Indiana University, Syracuse University and Carnegie Mellon University, which all have programs for the study of economic crime, have been named academic partners with CIMP.

A lack of information exchange and coordination between law enforcement and those who research identity theft has hampered progress in this area in the past, said Gary Gordon, the executive director of Utica's Economic Crime Institute. Since 2003 Gordon and his colleagues have authored three white papers recommending ways to prevent identity theft and fraud that he feels have not been sufficiently heeded by authorities.

With the creation of the center, freer information exchange will enhance researchers' understanding of what is happening on the ground and provide law enforcement with feedback on how to update training and prevention methods. One of the center's first projects will be a direct assessment of the trends in recent law-enforcement cases of identity theft and fraud, using official reports that will be made available through government partnership.

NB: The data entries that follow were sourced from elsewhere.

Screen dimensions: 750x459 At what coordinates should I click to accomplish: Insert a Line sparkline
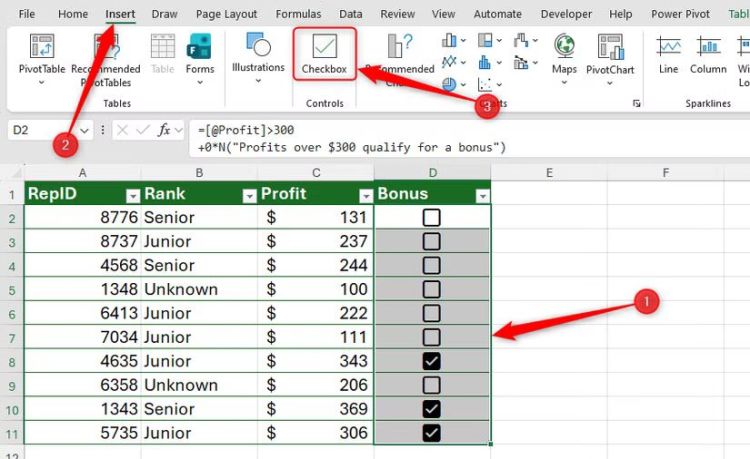(x=669, y=54)
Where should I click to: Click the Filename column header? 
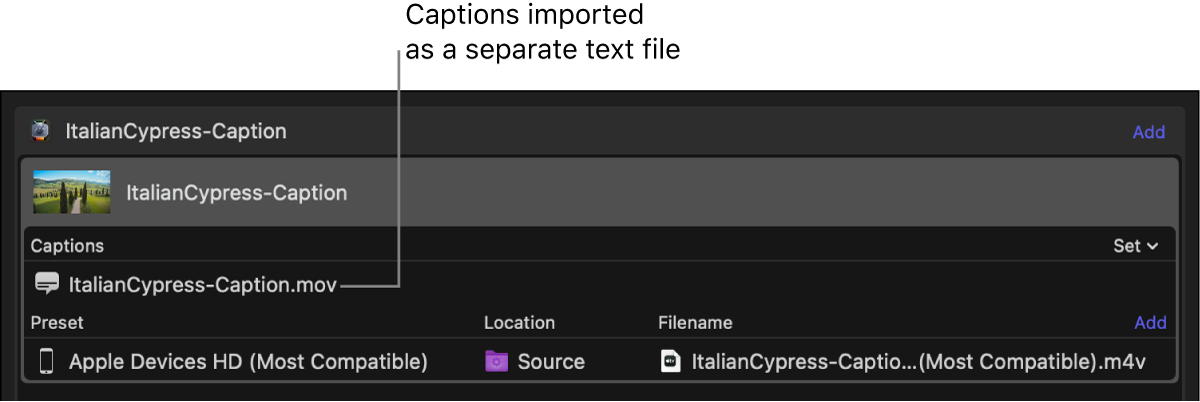pos(695,323)
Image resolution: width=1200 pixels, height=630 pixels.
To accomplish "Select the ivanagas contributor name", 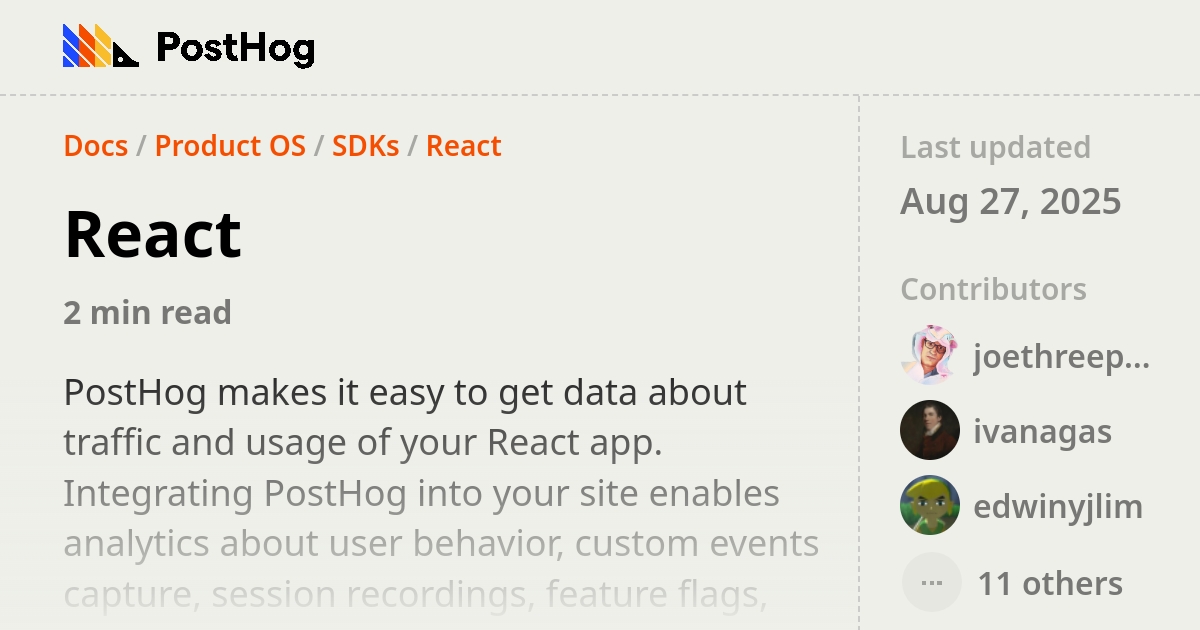I will coord(1043,432).
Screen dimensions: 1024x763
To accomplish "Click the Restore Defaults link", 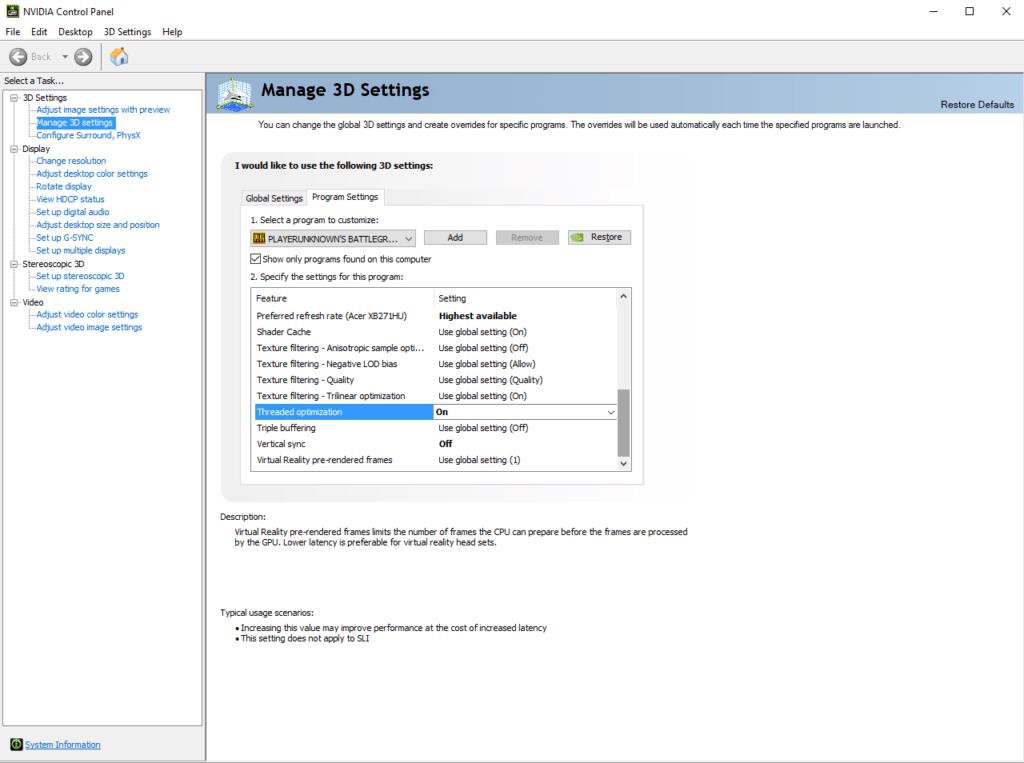I will pos(976,105).
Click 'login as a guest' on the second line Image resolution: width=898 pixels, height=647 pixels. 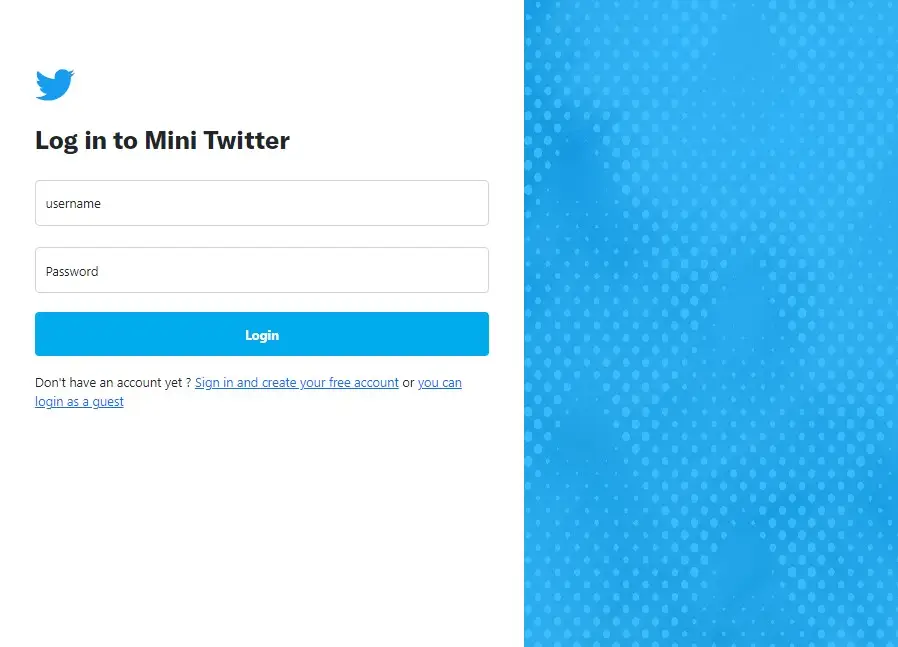[79, 401]
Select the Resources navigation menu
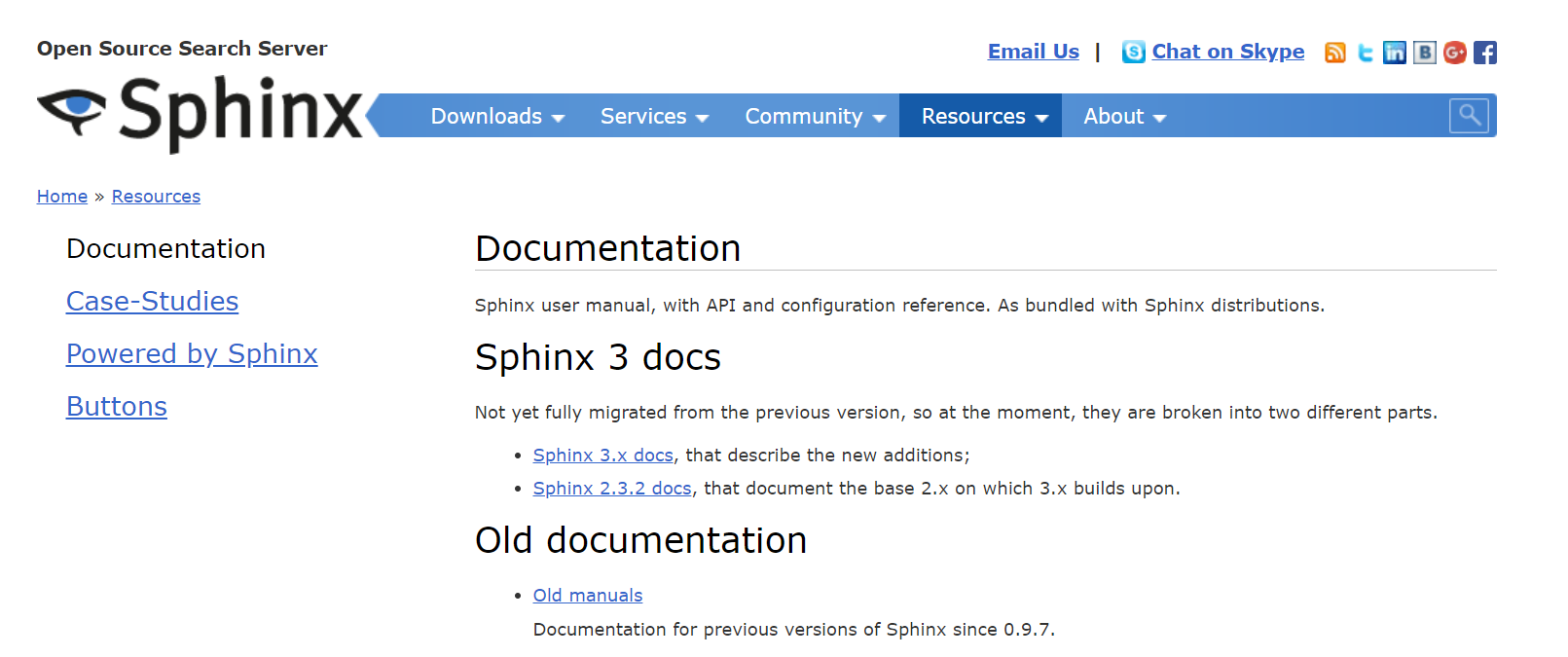The height and width of the screenshot is (657, 1568). pyautogui.click(x=984, y=117)
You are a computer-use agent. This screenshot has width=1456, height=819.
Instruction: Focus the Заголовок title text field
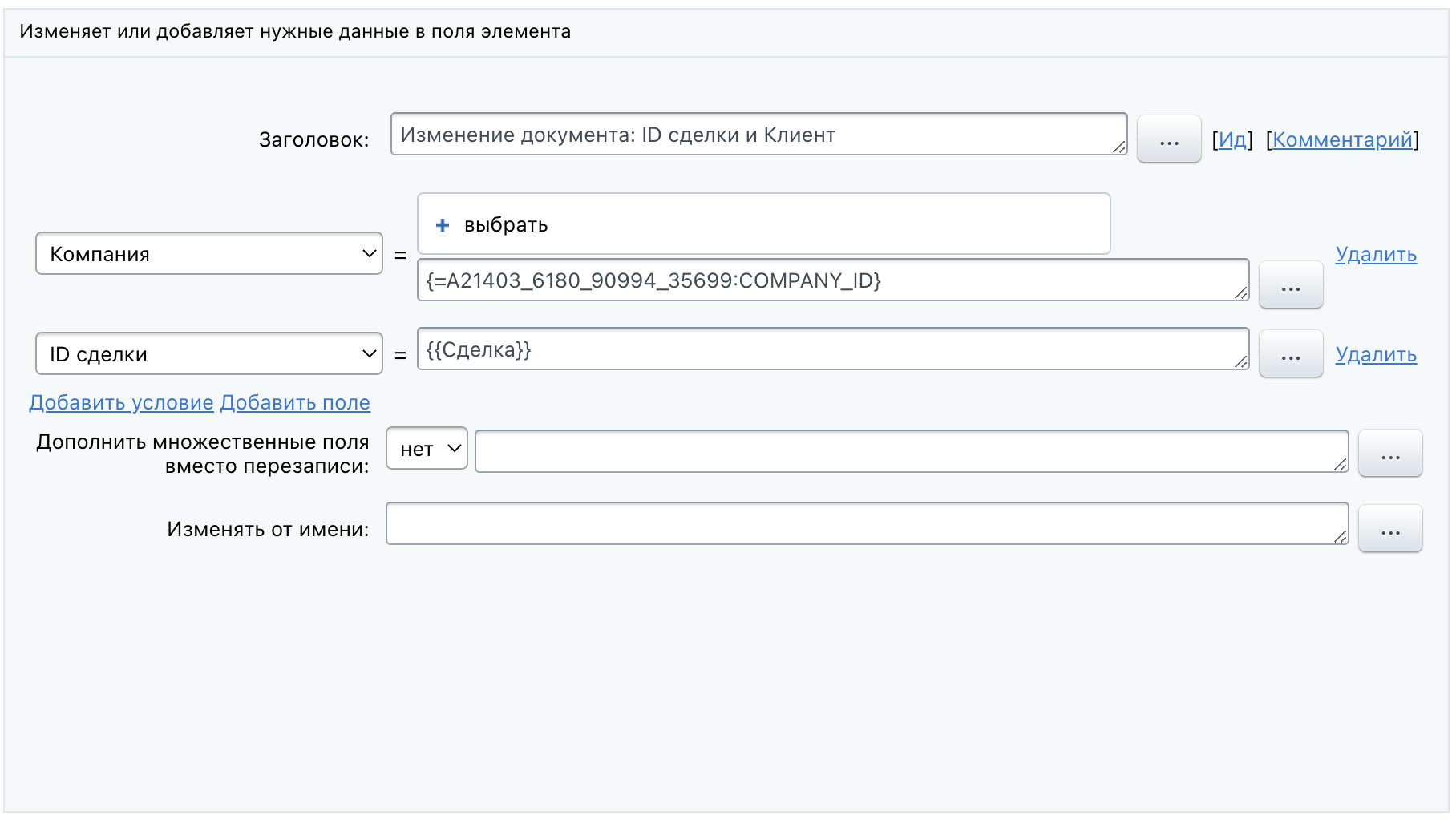(754, 135)
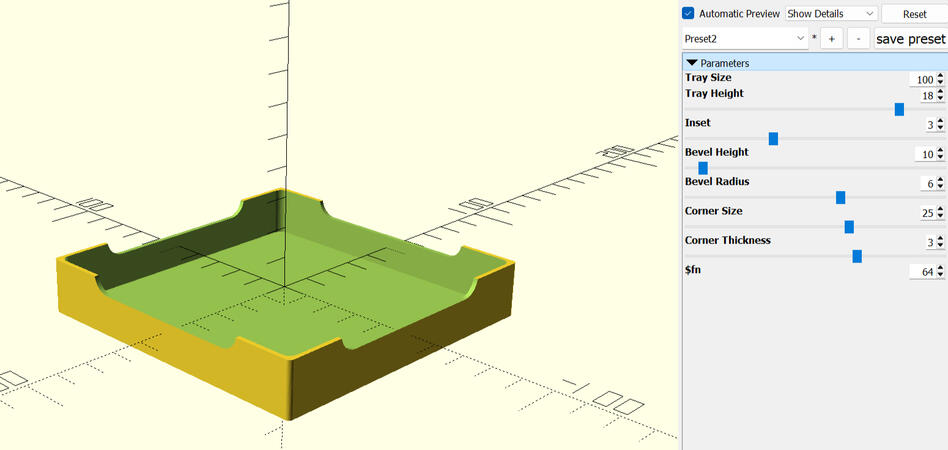Open the Show Details dropdown
Image resolution: width=948 pixels, height=450 pixels.
(x=831, y=13)
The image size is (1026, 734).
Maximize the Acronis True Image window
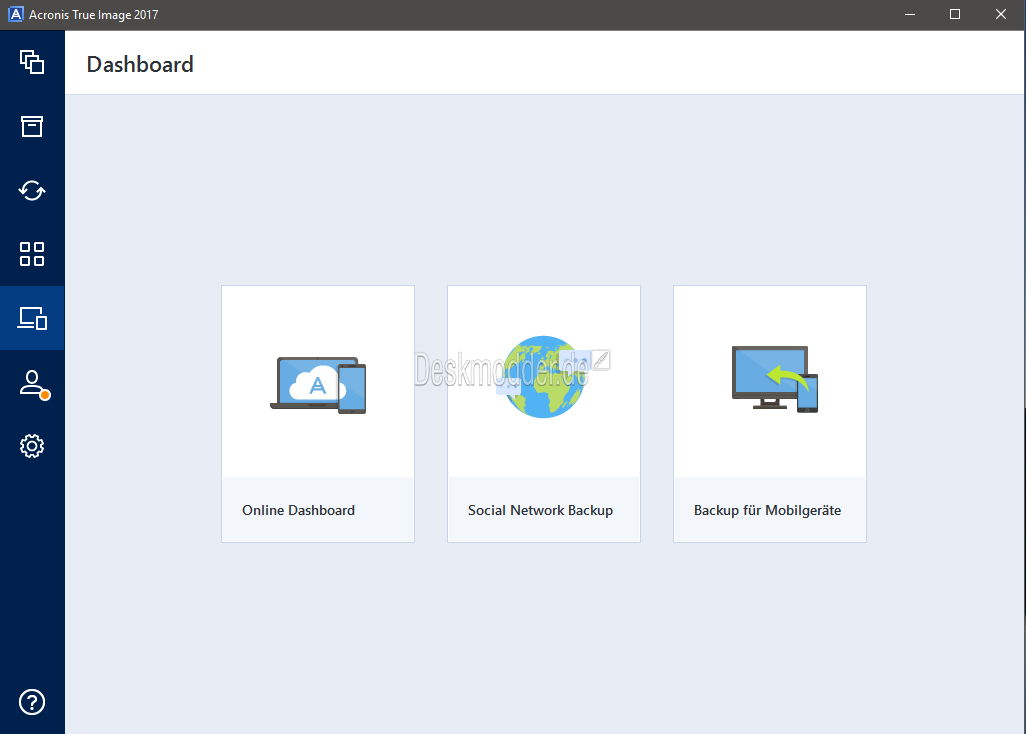[955, 14]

Brian Nagel, deputy director of the Secret Service, expressed the need for a more coordinated effort.

"Law enforcement alone is not accurately equipped to address all the developing technologies used by such criminals," said Nagel. "Our partnership with industry and academia has demonstrated that our combined assets are an integral part of that solution. The present speed at which our adversaries change their methods and tactics means we need a unified approach in order to be successful."

A white paper published this month by the Economic Crime Institute and Lexis Nexis singles out identity fraud as a crime that is insufficiently tracked by annual reports from government and private organizations. Neither the FBI's annual report on domestic crime nor the Department of Justice's National Instance-Based Reporting System collects information on identity fraud, though identity theft is tracked. While identity theft is the false assumption of someone's identity, identity fraud uses a composite of identities built on personal info from several individuals or the creation of a totally fictitious identity developed over a number of years. The lack of data on identity fraud is particularly troubling, Gordon said, because once an individual has gained security clearance to an area using a fictitious ID, all of the criminal's further action would be read by security technology as legitimate.

"(Identity fraud) we find more insidious and more threatening because there is no victim involved, and no one is going to report that their ID has been stolen," Gordon said. "This whole idea of identity really permeates commerce, risk management issues, and national security."

According to the Federal Trade Commission's victim complaint data for 2005, the main complaint on financial crime was from individuals who suspect they have been victims of identity theft. Since 2003 the number of complaints of identity theft has risen by 40,000. If a thief decides to use the stolen personal information, the FTC reports, it is most often in credit-card fraud, and adults ages 18 to 29 are the most commonly victimized group.